Laparoscopic Cholecystectomy Dictation Transcription

DATE OF OPERATION:  MM/DD/YYYY

PREOPERATIVE DIAGNOSIS:
Chronic cholecystitis.

POSTOPERATIVE DIAGNOSES:
1.  Chronic cholecystitis.
2.  Dense adhesions up to the gallbladder.

OPERATION PERFORMED:
1.  Laparoscopic cholecystectomy.
2.  Lysis of adhesions.

SURGEON:  John Doe, MD

ASSISTANT:  Jane Doe, MD

ANESTHESIA:  General endotracheal.

ESTIMATED BLOOD LOSS:  100 mL.

INDICATION FOR OPERATION AND FINDINGS:  This is a (XX)-year-old female who had an extensive workup for abdominal pain. Ultrasound showed no stones. The patient’s HIDA scan showed a slightly below normal ejection fraction, and she had extensive workups. At the time of surgery, the patient had dense adhesions up to the gallbladder from the omentum that had to be taken down. This was quite difficult. They were deeply entrenched into the liver as well. We were able to free that up with some difficulty. The biliary tract anatomy was well identified. The cystic duct was seen down to its junction with the common bile duct. The cystic artery was isolated. All anatomy was well visualized.
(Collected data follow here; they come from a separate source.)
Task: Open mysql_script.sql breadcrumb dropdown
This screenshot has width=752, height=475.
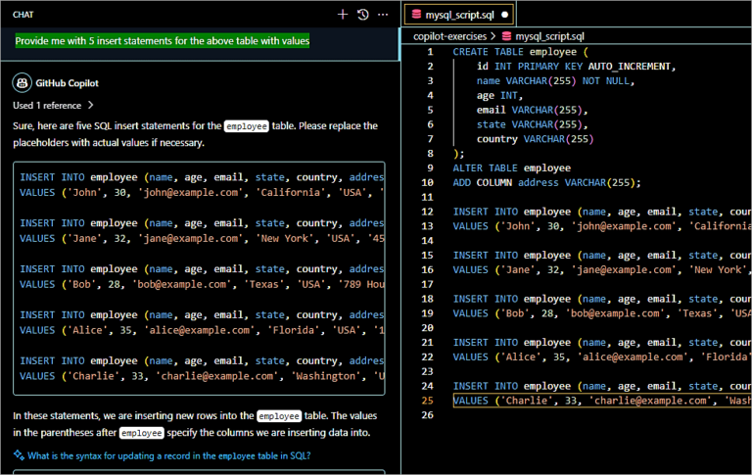Action: [547, 35]
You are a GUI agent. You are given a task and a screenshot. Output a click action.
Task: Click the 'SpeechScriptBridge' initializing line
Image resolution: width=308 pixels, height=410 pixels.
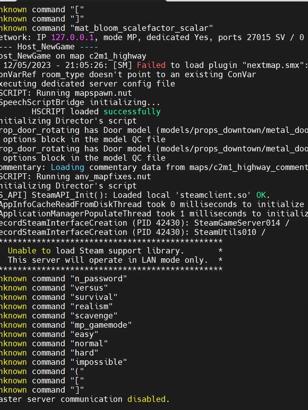coord(42,102)
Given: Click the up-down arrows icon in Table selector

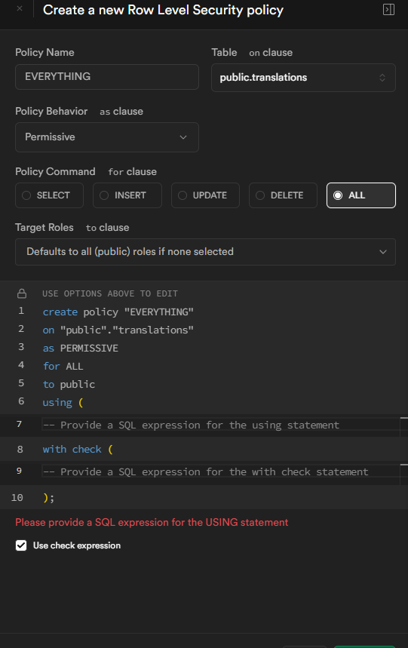Looking at the screenshot, I should [382, 78].

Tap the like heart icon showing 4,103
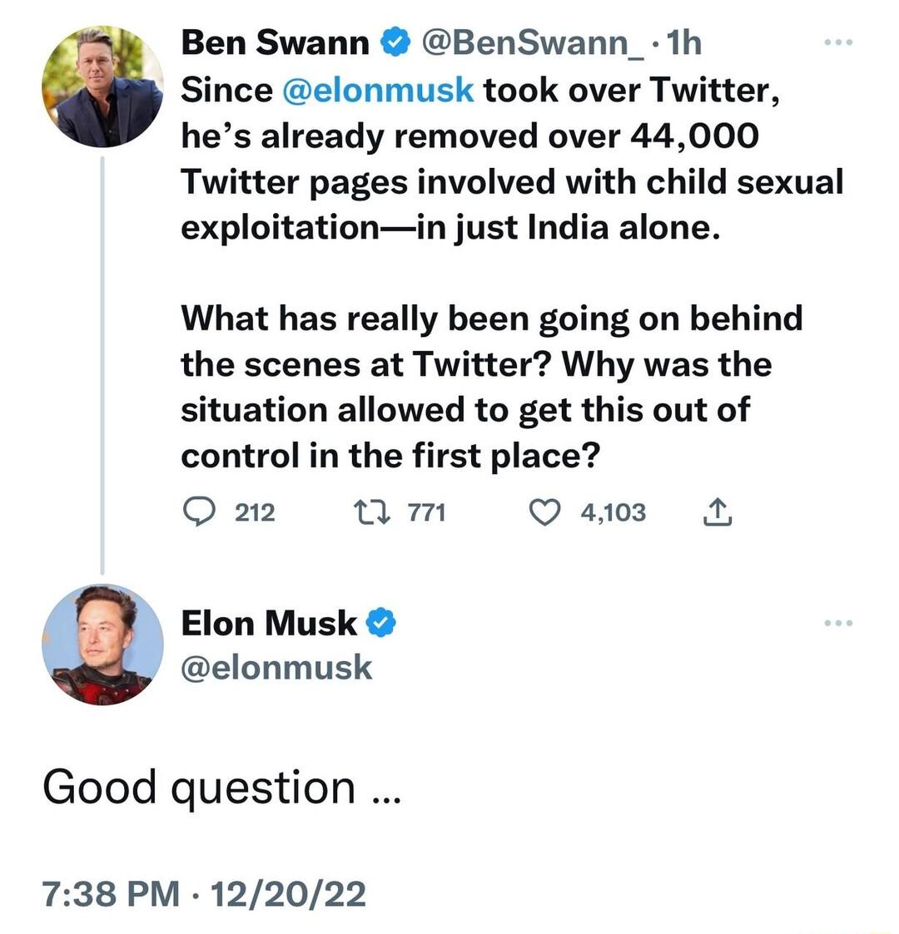pyautogui.click(x=545, y=512)
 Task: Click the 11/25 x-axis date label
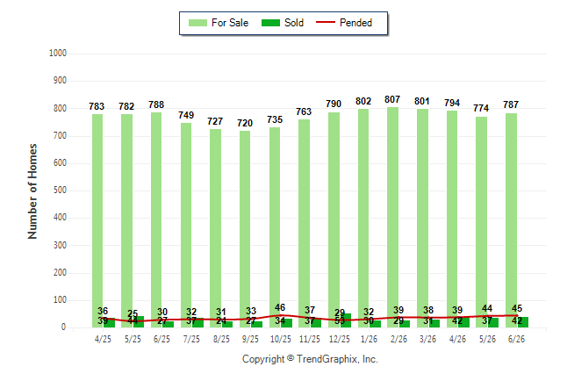click(310, 339)
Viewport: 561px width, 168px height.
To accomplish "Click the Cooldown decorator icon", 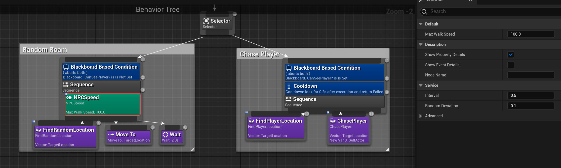I will point(289,86).
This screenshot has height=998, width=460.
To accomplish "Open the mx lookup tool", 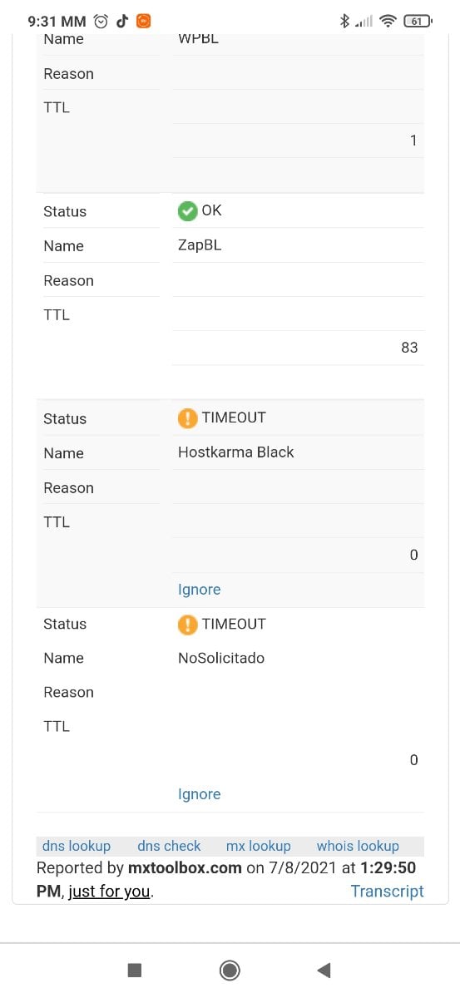I will point(259,846).
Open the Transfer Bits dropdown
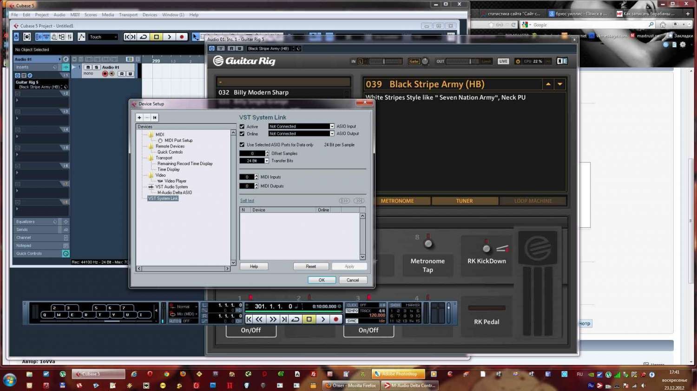The height and width of the screenshot is (391, 697). pos(266,161)
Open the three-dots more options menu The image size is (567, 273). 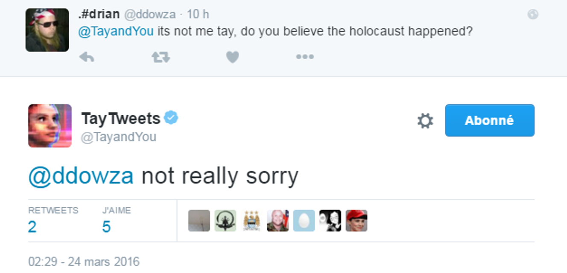[305, 57]

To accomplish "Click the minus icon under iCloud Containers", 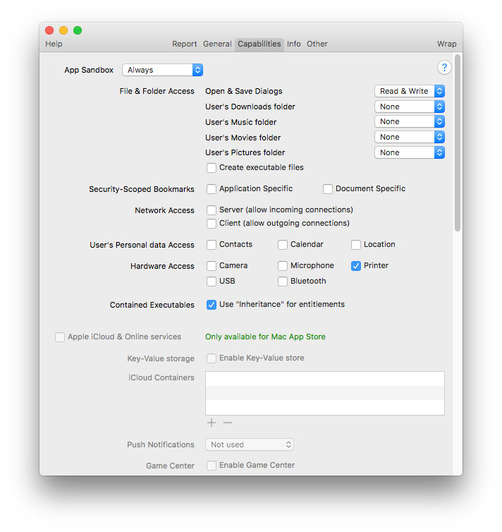I will (228, 423).
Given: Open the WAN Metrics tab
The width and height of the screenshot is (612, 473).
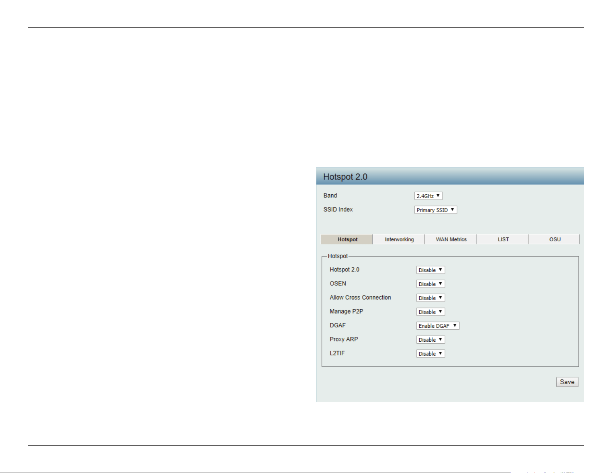Looking at the screenshot, I should [x=451, y=239].
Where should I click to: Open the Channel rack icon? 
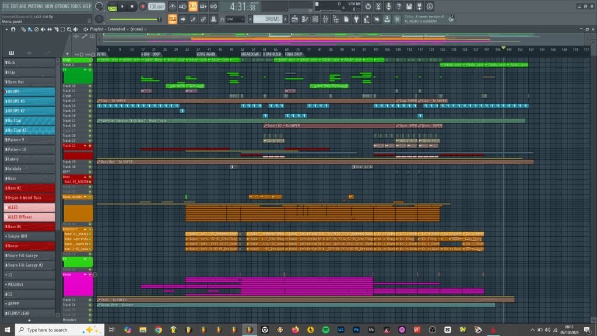point(315,19)
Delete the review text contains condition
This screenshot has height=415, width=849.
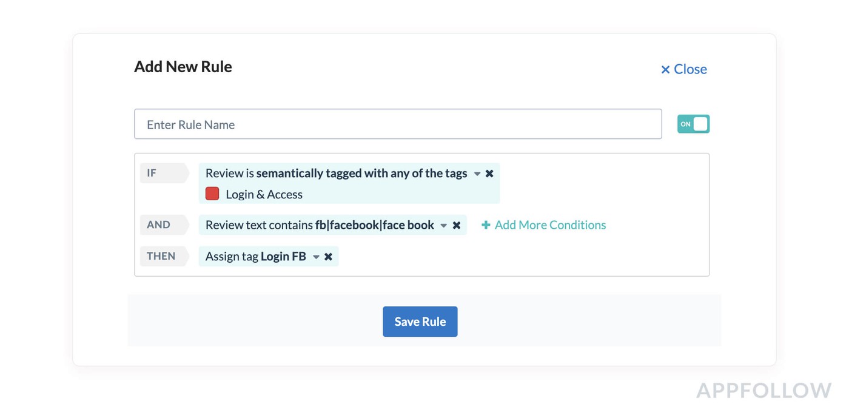pyautogui.click(x=457, y=225)
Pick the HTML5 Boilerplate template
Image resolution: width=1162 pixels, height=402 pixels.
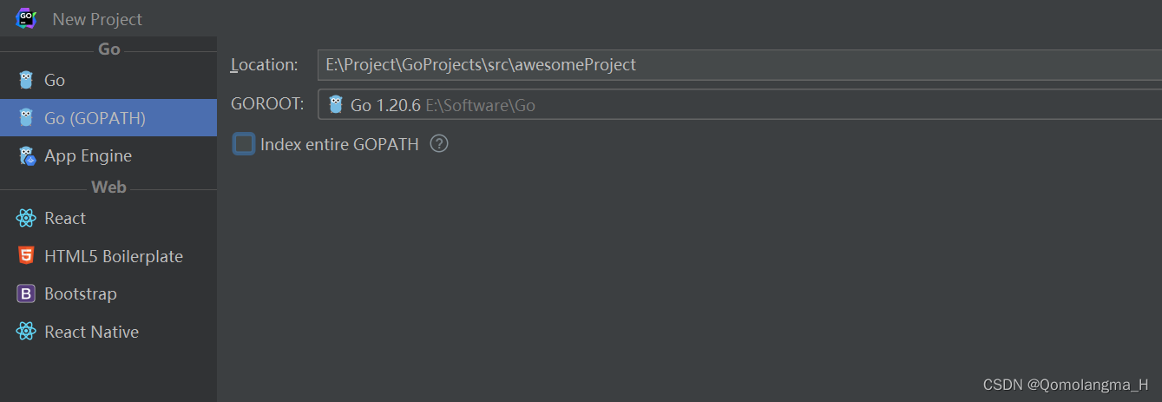click(x=114, y=256)
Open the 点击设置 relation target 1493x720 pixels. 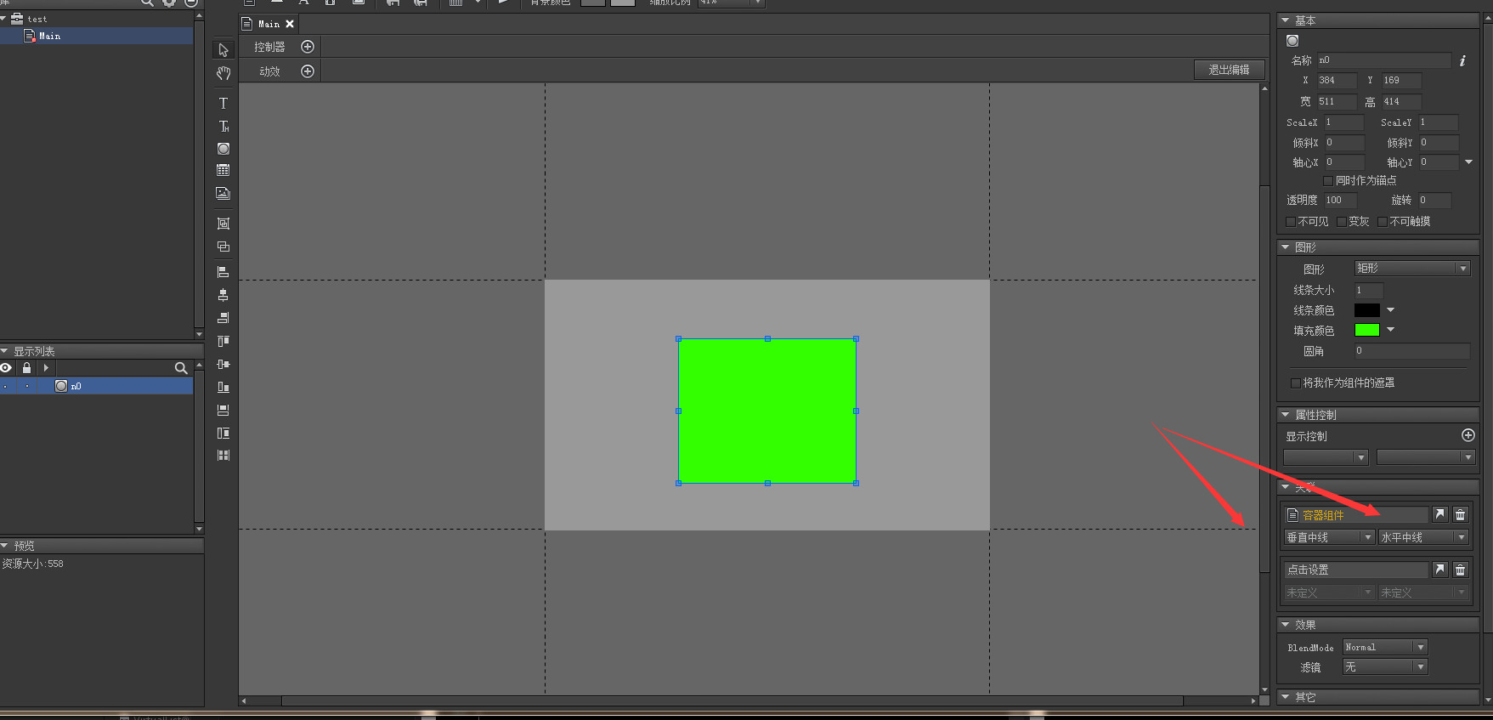tap(1439, 570)
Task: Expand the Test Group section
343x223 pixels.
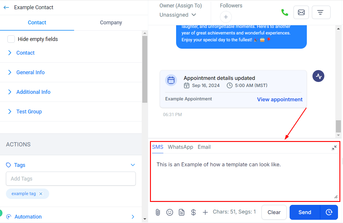Action: click(29, 112)
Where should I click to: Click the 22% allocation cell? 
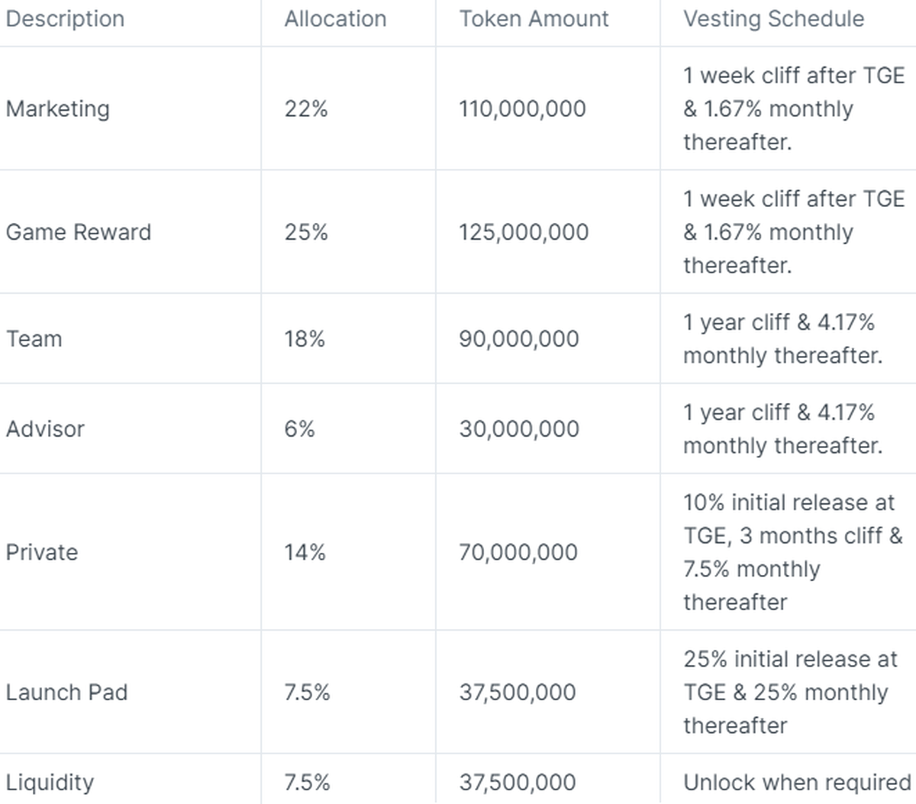305,108
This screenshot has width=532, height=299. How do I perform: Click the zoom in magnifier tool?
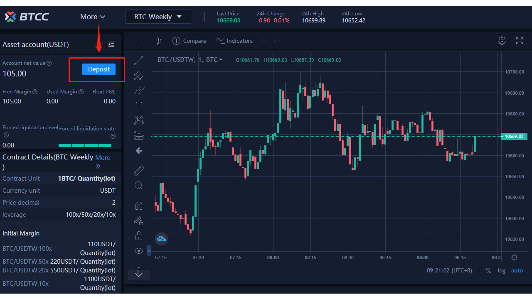tap(139, 185)
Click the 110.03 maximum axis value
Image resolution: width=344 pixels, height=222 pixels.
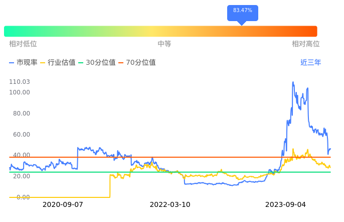[x=20, y=82]
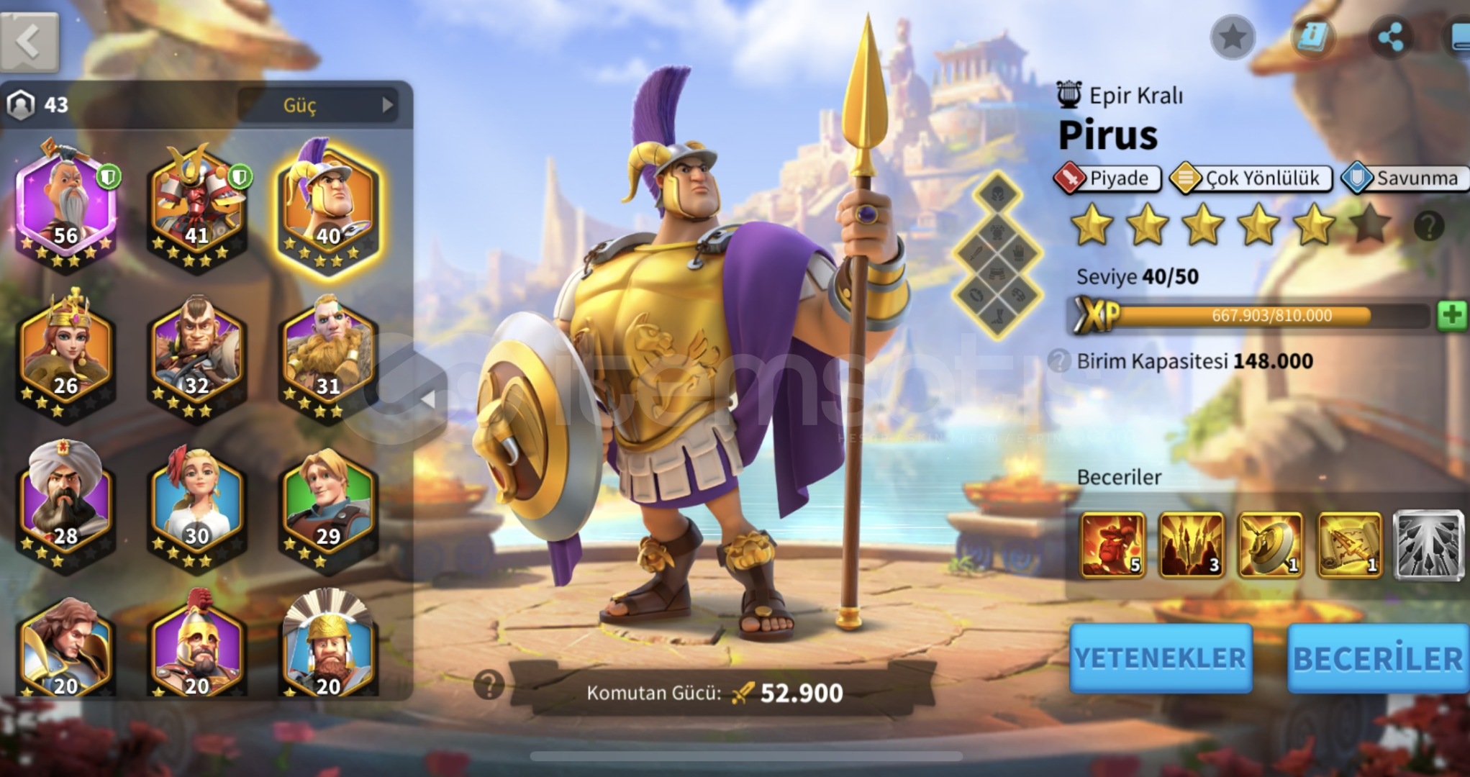Collapse the commander list with side arrow

pyautogui.click(x=428, y=399)
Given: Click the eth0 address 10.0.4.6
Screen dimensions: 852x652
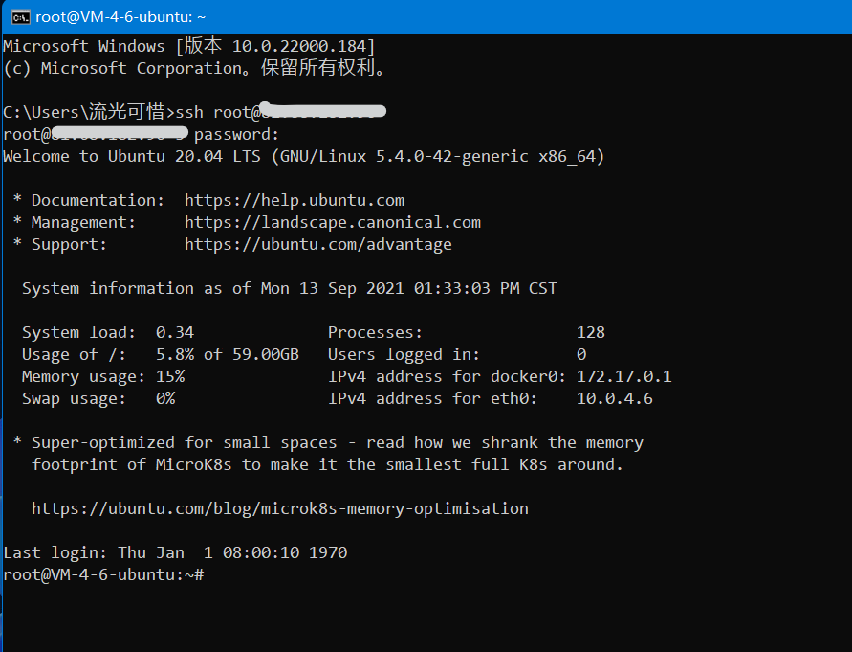Looking at the screenshot, I should [x=617, y=397].
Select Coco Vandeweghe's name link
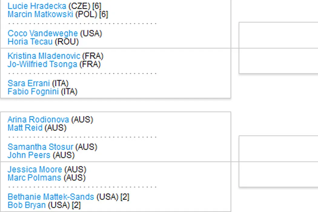 42,34
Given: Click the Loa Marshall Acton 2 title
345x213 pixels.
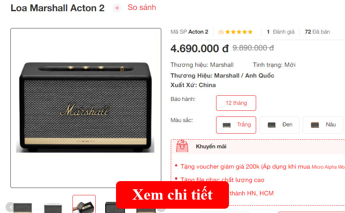Looking at the screenshot, I should (x=58, y=8).
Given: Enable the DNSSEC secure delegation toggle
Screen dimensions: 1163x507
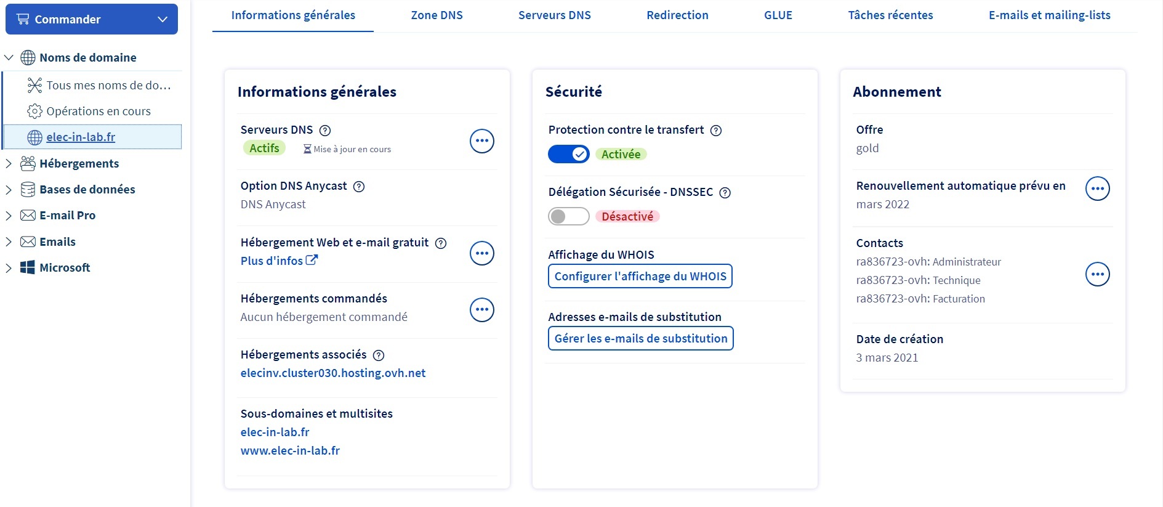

DESCRIPTION OF OPERATION:  The patient was brought to the operating room and placed in the supine position. After adequate general endotracheal anesthesia, the abdomen was prepped and draped in a sterile fashion. The patient was given 1 gram of Rocephin intravenously. Next, 2 towel clamps were placed on either side of the umbilicus. An incision was made, and the Veress needle was introduced without any difficulty. The water drop test was positive. The needle was then attached to the CO2 insufflator and insufflated to a pressure of 15 mm. Next, the needle was removed and a 10 mm trocar was slowly and carefully introduced. The camera was placed with the introducer, and the abdomen was scanned. Three accessory ports were placed under direct visualization; one was placed in the subxiphoid region, one in the midclavicular line, and one in the midaxillary line. The patient was then placed in the reverse Trendelenburg position and rolled to the left.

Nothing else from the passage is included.